Nassar was since given three lengthy prison sentences of 60 years in federal prison, between 40 and 175 years in state prison and between 40 and 125 additional years in state prison on three child pornography charges, seven sexual assault charges and three more sexual assault charges, respectively. These three sentences were given to Nassar this past December, January and February, respectively.
In this e-mail, Engler, who replaced former Michigan State president Lou Anna Simon when she resigned in the wake of the Nassar scandal in January, claimed that Denhollander was likely receiving a "kickback" from her lawyer, John Manly.
Here is what Engler's e-mail to Viventi said, according to Deadspin.
“It is deeply appreciated.
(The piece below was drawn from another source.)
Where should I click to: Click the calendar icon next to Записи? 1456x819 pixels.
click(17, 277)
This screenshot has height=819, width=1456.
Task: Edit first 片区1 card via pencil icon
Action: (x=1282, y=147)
At least we know what really happened. The survivors now are being manipulated by trial lawyers who in the end will each get millions of dollars more than any of (sic) individual survivors with the exception of Denhollander who is likely to get (sic) kickback from Manley (sic) for her role in the trial lawyer manipulation.
“It is too bad we can’t have a debate about who is really trying to help those who were harmed by Nassar. At least, all of the positive changes are beginning to get some modest attention. It will be years before the use and abuse by trial lawyers point is understood. Have a good Sunday. See you Tuesday morning. John.”
Here how trustee Brian Mosallam responded when this e-mail was revealed, according to ABC News.
"He needs to resign immediately. He lacks empathy. He lacks the tone needed to be university president. His comments regarding Rachel Denhollander are unconscionable. He is not fit to lead Michigan State."
Here is how trustee Dianne Byrum responded, according to ABC News.
"He's the wrong leader for Michigan State University. He needs to step down and resign."
Denhollander herself even called for Engler to resign, and she ripped one of his supporters, trustee Dan Kelly, on Twitter as well. Here is what she had to say about Engler, according to ABC News.
"I think Engler has made it very clear that he’s not capable of leading MSU out of this crisis. To characterize not just myself as manipulating for money, but to characterize all these other women as pawns, as being too stupid to know that they’re manipulated, is a gross mischaracterization of sexual assault survivors that is going to set the tone on campus."
Here is what Kelly had to say, according to Detroit News.
"I don't support asking the president to resign. The university needs some stability."
Here is how Denhollander responded to Kelly's remarks on Twitter.
Here is how Engler to responded to the numerous calls for his resignation, according to ABC News.
"Whatever the tensions were before, we have successfully negotiated a settlement agreement -- something that is fair and equitable to both sides, and that both sides agreed to. We are now committed to continuing our efforts to strengthen sexual misconduct prevention on and off campus and to respond promptly to and appropriately if prevention fails.
"I am looking forward to the Board of Trustee meeting next week where we will continue our progress and efforts to move forward. I believe actions matter, and that is how the success of our work will be determined."
It would appear that Engler, the former Michigan governor, does not plan to resign from his position at Michigan State at this point in time. But then again, it was also speculated that Simon would not resign even just days before she ended up doing so, so the jury is still out on Engler's future at the school.